=== TASK DIRECTIONS ===
Across the listing below, state how many lines hold the string "magnifier"; write nothing but that number.

=== RECORDS FOR THE EXERCISE ===
======

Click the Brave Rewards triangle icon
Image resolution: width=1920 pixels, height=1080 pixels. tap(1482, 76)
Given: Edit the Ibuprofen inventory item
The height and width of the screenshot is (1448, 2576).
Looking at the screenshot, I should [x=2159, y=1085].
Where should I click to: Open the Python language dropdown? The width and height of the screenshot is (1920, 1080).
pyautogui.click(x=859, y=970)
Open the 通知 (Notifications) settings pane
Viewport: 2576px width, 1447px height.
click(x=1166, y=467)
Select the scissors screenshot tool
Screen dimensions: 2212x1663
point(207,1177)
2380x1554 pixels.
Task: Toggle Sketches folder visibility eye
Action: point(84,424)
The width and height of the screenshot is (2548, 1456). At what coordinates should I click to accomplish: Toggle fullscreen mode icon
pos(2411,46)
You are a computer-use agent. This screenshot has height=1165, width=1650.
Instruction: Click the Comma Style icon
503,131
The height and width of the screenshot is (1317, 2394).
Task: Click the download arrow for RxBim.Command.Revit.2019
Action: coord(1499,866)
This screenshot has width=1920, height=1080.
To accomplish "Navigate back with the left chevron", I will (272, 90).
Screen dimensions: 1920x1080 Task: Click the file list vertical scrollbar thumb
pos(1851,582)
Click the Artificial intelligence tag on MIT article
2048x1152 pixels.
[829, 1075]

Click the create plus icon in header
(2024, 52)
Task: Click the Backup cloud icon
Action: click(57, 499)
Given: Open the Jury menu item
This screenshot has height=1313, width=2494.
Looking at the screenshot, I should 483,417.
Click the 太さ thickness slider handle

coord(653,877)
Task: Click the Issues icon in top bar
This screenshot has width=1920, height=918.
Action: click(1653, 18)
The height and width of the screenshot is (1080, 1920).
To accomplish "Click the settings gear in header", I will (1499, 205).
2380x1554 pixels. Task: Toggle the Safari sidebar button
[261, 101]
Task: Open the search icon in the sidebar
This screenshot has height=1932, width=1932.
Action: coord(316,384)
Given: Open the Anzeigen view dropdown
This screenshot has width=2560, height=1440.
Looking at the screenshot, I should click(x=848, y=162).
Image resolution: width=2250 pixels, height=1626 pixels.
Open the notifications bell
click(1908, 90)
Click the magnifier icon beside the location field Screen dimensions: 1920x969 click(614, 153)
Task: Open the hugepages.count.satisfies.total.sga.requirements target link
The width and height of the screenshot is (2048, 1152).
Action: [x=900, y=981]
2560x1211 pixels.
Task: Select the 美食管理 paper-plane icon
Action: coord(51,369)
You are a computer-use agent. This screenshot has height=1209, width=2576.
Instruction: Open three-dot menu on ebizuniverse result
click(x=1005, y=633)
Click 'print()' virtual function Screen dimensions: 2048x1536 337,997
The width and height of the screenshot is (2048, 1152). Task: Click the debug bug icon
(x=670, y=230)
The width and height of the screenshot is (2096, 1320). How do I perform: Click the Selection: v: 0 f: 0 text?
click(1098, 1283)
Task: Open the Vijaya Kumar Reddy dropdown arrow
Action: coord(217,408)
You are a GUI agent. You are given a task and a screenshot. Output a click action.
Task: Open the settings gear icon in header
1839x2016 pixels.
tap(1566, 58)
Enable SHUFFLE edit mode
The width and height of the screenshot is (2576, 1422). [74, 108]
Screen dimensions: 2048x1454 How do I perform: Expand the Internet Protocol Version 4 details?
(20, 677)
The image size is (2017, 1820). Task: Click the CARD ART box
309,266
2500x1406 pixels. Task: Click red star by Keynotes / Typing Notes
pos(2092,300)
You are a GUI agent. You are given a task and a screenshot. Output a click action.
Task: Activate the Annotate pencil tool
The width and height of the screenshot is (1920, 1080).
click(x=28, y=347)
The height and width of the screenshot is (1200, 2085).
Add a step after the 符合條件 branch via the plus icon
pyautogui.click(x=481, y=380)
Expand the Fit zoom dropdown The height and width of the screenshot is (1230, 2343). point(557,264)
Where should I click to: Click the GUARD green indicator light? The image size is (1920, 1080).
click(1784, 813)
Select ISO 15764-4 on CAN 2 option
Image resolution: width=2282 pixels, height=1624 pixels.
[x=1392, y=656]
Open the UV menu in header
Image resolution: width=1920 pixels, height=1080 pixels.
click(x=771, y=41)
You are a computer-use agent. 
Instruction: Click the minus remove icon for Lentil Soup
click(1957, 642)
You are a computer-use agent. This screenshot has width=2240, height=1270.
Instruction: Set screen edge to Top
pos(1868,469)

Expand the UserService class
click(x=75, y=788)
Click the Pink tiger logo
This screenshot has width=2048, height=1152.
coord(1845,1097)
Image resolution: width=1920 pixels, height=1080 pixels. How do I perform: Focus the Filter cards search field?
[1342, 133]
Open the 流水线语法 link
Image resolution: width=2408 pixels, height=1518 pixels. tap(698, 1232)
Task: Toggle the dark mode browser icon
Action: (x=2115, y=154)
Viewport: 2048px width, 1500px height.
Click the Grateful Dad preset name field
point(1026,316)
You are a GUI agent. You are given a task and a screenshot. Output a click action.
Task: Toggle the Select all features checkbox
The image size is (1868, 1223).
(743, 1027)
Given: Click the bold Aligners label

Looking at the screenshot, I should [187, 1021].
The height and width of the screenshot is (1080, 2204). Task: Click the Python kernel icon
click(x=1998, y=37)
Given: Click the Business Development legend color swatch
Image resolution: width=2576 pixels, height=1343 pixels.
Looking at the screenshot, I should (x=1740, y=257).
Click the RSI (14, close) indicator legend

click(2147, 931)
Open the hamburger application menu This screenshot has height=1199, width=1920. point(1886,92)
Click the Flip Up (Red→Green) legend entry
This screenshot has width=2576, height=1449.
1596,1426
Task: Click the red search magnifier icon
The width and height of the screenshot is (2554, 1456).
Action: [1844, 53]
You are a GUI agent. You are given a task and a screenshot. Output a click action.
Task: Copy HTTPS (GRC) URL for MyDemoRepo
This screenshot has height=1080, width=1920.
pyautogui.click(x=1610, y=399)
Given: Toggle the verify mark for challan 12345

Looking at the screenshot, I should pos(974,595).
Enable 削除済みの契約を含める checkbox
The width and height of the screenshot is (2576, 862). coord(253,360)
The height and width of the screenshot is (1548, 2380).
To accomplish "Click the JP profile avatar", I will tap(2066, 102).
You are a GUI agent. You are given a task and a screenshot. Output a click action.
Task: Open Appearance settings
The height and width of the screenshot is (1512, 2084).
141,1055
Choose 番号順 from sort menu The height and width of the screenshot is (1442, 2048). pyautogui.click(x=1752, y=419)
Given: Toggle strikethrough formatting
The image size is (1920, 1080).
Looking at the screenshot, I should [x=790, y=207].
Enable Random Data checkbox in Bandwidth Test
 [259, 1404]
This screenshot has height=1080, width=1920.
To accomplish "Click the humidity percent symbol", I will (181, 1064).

======

=== REPLY TO THE EXERCISE ===
2